*** Opening ENTRIES SHOWN ***

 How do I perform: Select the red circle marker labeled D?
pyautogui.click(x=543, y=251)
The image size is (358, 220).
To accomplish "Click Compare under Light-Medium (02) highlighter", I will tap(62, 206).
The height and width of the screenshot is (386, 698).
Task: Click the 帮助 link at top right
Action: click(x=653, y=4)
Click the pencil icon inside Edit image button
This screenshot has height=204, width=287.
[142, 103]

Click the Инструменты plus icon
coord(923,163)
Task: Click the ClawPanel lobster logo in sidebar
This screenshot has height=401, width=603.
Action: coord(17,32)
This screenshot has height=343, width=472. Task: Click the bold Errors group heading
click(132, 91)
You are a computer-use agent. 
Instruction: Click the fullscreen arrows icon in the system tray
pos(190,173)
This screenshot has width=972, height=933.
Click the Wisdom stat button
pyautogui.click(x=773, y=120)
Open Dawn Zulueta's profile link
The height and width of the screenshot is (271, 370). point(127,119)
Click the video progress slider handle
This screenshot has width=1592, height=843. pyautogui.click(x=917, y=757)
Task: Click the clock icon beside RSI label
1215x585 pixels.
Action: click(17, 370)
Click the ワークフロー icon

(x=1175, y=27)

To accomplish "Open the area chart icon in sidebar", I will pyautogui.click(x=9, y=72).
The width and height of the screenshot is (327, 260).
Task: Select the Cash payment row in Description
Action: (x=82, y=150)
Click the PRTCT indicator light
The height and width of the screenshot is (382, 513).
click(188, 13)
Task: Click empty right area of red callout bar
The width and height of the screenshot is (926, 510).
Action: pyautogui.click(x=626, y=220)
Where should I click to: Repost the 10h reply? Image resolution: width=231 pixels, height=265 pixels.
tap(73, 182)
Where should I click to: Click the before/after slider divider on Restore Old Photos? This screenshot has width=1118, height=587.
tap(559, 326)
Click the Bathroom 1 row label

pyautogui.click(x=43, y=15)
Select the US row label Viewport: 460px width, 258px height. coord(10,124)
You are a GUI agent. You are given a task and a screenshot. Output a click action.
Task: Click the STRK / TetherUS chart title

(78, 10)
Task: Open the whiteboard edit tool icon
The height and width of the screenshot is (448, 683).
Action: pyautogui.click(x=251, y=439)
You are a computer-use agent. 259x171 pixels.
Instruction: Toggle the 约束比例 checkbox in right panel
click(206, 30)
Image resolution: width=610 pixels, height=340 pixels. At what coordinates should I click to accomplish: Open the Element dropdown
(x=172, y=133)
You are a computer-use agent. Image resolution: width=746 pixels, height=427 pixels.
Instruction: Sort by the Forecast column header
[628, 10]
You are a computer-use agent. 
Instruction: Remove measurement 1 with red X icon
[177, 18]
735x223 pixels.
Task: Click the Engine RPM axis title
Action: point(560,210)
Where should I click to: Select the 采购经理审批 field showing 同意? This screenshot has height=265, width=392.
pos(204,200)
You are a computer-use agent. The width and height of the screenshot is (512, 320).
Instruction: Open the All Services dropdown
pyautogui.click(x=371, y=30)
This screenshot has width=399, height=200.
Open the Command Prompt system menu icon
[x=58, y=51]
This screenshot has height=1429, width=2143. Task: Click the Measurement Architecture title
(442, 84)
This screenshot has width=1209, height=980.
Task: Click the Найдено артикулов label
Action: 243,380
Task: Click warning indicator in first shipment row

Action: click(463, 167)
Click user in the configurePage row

*** Closing ENTRIES SHOWN ***

→ **WORK TASK**: Only a number is expected in reply: how many lines of the entries hold the word "computer"?

→ **SOLUTION**: 5